=== Passage shown ===

Ok I'm going to start this one by warning everyone its going to be pretty long. This is something i dont tell everyone but i feel that it will help people understand me better and why i have trust issues with people.
Well when I was 6 weeks old my mother had a heart attack with me in her arms. As she went down to the ground she flung me and i landed in the middle of her bed. My two older brothers took care of me for 3 days until the downstairs neighbor came home and they got his attention for mom. At that point we went to live with my grandmother. We eventually went back to live with mom and along came my little sister. From there the details get kinda spotty at best, but from what I have come to understand is that mom was heavy into drugs and alcohol and wasn't able to take care of us kids properly. We all got pulled by the state and of us four kids, I was the only one that got placed with the family (grandma).
Now grandma raised me for the rest of my life but was in and out of the hospitals fighting cancer and other various medical issues. Now because I was so young when she got me, I grew up calling her mom and my grandpa dad. Well, when i was around 13 years old we had moved into a new place and had yet to unpack most of the stuff. Well, we started going through stuff and tried to get it all put away and orginize the house. I guess dad and i just werent moving fast enough to mom's liking. This was the point where I found out that the last 13 years of my life was nothing but a god damn lie. She told me who my real mother was and that it wasn't her. Now being a 13 year old male who was dealing with puberty at this point, i was already confused about life. This just made matters even worse. I told mom that I hated her and called her a bitch to her face. Then i ran into the bathroom and locked the door. I refused to let her or anyone else into the bathroom by me. After some time I came to realize that I was better off with her after I had lived with my real mother.
Well about the time that I graduated for 8th grade and was heading into high school the youngest of my "sisters" (aunts) ended up in the hospital. She passed away the day before my graduation. The night of my graduation mom and dad got into a fight. Dad told mom that she never loved me and didnt even know why she ever took me in the first place. He didnt know that I was standing right behind him until i spun him around and layed him out. When he came to I looked him in the eyes and told him to never talk to my mother like that again.
Now between my junior and senior years in high school mom had to start going in for kemo treatments roughly 3 times a week. Well with dad and everyone else in the house working during the week all the time I felt that it fell on me to make sure mom got there and home safely. I started cutting school just so I could take care of her. I did the best I could to take care of her but to no avail. February 23, 1999, my mother was takin from me in the early hours of the morning. She died at home in her bedroom. My sister who is talked about in my other blog, came into my room yellin that mom had fallen and dad couldnt get her back up onto the bed and they needed my help. I flew past my sister and into my moms room. When I got in there dad was hunched over mom crying and screaming that shes gone shes gone. I picked dad up and tossed him out of my way so i could get to my mother. I tried to wake her but with no luck. I hooked my arms under hers from behind her. In the process of picking her up I felt something warm drip down on my hands. I didnt think anything of it at first until everyone else started freaking out. That was the point where I just flung mom up onto her bed so I could check to see what was wrong. She had the black death blood coming out of her nose. Once I figured out what I was looking at I freaked out. I became very distant and cold to everyone as well as very suicidal. It took my friends and family a long time to get me to start coming back around and finally open up to everyone about it.
To this very day it is still extreamely hard for me to talk about all of this without crying. I have never fully dealt with the pain and honestly, I dont think I ever will. I have learned how to just deal with and keep going on with my life no matter how much it bothers me and I hurt inside.
I hope this helps alot of you to understand me better.

=== Raw data ===

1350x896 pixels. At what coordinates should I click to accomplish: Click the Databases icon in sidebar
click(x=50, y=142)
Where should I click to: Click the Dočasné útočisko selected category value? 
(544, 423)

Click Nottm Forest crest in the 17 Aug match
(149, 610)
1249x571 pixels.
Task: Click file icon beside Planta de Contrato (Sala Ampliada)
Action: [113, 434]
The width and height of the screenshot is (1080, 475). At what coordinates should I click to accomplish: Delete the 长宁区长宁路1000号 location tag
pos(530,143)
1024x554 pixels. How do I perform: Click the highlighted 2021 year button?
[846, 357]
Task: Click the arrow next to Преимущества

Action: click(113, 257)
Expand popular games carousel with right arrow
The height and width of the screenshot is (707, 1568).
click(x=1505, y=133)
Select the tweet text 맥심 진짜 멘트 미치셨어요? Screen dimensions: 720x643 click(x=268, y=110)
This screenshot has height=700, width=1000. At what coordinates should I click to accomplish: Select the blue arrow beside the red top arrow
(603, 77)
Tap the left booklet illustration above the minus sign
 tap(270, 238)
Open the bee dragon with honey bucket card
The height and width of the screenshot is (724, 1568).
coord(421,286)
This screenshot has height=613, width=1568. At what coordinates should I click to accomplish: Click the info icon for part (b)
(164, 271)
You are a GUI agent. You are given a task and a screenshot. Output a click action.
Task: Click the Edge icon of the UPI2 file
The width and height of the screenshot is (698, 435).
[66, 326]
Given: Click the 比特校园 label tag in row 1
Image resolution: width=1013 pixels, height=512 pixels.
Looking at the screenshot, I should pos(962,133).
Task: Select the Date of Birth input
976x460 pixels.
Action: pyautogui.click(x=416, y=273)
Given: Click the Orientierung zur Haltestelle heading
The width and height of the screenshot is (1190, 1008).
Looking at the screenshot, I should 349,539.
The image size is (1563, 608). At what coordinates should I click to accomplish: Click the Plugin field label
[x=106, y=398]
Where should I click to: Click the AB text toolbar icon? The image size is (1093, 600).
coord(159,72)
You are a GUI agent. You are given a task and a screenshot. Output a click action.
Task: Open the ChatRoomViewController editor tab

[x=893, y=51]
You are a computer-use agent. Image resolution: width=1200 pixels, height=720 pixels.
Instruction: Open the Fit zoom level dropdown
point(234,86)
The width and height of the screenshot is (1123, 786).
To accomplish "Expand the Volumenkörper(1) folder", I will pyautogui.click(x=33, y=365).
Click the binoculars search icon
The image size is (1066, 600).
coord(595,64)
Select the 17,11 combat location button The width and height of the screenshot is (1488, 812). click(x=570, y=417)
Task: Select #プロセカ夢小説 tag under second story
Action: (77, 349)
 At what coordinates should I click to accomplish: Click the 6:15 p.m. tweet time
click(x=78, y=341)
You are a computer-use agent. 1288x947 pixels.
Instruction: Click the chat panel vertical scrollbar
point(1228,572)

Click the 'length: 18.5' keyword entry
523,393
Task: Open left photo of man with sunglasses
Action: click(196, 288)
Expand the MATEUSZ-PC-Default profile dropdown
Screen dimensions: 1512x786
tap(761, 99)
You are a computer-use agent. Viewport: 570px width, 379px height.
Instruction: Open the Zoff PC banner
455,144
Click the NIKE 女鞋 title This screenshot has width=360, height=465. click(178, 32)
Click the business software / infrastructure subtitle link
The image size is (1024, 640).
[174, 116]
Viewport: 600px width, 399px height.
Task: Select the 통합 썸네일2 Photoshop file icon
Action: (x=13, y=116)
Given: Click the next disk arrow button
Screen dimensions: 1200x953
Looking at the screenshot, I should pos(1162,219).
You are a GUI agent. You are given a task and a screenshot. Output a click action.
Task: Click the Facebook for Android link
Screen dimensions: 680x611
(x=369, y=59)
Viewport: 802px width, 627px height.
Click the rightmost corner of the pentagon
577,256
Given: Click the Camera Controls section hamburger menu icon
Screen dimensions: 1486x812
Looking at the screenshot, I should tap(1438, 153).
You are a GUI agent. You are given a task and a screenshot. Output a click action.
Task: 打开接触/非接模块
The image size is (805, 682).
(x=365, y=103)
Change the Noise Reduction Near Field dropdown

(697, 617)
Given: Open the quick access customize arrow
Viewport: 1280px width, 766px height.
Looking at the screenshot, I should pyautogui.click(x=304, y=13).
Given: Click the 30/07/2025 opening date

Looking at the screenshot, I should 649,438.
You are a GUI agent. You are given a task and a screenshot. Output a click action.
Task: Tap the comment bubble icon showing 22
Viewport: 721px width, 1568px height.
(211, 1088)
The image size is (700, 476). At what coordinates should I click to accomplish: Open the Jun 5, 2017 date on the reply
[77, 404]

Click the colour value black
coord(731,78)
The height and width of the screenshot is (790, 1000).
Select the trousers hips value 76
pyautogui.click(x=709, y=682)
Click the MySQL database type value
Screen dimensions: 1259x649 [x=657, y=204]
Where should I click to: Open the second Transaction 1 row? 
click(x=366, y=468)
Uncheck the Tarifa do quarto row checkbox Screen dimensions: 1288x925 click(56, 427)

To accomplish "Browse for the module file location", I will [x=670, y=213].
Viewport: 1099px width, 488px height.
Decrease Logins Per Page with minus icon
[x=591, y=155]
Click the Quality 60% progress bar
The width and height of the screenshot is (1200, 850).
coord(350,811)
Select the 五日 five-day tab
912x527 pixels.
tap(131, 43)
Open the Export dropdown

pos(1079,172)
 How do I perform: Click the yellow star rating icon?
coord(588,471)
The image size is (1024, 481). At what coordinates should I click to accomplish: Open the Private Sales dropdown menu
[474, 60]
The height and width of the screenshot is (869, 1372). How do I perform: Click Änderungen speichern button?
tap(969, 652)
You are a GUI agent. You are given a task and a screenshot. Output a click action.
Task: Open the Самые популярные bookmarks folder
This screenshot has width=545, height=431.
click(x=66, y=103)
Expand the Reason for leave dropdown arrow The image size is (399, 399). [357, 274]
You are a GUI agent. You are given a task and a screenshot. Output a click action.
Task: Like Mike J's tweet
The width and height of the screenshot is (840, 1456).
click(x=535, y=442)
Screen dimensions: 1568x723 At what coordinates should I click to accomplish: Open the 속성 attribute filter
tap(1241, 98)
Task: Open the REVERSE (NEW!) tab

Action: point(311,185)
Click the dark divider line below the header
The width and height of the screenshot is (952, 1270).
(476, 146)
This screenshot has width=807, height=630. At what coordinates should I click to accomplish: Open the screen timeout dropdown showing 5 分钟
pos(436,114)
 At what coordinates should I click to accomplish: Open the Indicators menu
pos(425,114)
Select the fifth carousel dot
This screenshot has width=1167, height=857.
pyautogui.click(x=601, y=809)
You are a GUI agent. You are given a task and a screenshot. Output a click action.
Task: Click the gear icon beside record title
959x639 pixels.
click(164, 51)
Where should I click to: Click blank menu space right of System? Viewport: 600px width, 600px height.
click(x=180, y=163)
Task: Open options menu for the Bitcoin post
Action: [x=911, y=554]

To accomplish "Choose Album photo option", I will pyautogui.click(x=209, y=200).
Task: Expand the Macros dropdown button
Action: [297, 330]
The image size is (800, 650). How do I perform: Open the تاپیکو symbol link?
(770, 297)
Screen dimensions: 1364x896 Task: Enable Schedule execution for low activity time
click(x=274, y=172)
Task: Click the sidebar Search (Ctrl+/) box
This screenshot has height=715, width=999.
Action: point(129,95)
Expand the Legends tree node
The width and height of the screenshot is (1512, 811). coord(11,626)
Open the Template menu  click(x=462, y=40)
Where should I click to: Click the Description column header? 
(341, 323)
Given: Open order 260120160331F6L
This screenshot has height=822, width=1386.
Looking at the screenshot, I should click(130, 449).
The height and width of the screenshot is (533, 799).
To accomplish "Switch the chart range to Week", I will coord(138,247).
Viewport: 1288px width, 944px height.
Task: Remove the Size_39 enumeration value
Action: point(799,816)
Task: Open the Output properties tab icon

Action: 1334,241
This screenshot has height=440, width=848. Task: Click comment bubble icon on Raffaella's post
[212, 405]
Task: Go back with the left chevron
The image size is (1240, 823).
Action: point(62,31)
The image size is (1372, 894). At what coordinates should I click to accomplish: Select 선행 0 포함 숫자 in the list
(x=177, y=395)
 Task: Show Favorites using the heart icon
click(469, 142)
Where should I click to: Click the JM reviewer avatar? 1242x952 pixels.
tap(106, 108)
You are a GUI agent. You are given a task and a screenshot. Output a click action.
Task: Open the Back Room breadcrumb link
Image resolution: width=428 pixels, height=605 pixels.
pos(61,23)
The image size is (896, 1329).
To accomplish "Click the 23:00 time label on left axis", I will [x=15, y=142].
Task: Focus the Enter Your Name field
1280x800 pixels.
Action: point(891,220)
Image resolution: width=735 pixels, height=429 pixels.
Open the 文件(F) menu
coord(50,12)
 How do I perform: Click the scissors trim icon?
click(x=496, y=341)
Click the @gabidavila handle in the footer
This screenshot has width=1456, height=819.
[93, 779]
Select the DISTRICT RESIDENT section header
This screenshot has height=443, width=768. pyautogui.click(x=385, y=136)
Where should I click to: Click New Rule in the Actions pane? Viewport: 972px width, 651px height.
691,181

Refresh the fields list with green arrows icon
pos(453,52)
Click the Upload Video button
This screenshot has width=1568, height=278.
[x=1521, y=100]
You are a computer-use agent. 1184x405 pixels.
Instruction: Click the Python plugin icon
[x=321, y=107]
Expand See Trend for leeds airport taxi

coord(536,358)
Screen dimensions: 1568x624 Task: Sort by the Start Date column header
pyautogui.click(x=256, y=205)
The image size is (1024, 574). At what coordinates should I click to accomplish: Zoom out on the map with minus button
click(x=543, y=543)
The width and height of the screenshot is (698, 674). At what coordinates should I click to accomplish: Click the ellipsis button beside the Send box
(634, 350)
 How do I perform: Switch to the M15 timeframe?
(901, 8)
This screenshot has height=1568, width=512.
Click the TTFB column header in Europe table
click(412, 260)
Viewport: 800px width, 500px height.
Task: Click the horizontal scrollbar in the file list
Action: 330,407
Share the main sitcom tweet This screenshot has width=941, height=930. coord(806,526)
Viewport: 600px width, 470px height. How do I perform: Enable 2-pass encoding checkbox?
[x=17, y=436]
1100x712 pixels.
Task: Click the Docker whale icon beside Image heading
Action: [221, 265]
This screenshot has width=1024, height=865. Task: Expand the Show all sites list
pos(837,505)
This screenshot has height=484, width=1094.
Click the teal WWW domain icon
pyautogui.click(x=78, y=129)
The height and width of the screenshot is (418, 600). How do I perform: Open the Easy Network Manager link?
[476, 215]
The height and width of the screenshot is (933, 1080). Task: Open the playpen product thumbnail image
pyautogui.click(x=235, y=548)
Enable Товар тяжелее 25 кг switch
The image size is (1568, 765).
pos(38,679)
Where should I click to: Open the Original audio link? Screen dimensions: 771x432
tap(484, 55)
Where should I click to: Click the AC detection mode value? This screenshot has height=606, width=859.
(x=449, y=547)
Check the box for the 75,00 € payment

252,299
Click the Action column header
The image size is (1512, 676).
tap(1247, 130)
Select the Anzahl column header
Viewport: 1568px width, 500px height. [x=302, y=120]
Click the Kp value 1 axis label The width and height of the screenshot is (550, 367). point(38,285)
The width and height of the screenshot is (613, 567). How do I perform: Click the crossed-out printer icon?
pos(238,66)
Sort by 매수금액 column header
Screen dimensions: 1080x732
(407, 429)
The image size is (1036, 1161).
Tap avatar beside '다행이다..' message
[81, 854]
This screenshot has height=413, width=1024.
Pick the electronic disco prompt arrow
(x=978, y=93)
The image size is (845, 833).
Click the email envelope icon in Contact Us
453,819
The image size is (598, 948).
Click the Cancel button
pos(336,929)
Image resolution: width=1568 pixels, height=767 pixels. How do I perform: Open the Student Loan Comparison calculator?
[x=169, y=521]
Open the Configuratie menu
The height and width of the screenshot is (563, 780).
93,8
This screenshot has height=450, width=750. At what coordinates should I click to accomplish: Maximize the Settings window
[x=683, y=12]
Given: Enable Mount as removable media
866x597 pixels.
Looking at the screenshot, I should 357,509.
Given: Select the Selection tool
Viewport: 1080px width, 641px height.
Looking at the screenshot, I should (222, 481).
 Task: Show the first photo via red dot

===

Exercise instructions >> In the post above, condense the paragraph beginning "Well when I was 6 weeks old" into a short list that keeps its main facts.

Solution for this task >>
- At 6 weeks old, I was in my mother's arms when she had a heart attack, and I was flung onto her bed as she fell.
- My two older brothers looked after me for 3 days, until the downstairs neighbor came home and they got his help for Mom.
- We then lived with my grandmother, later returned to Mom, and my little sister was born.
- As I understand it, Mom was heavy into drugs and alcohol and could not care for us properly.
- The state removed all four of us kids, and I was the only one placed with family (Grandma).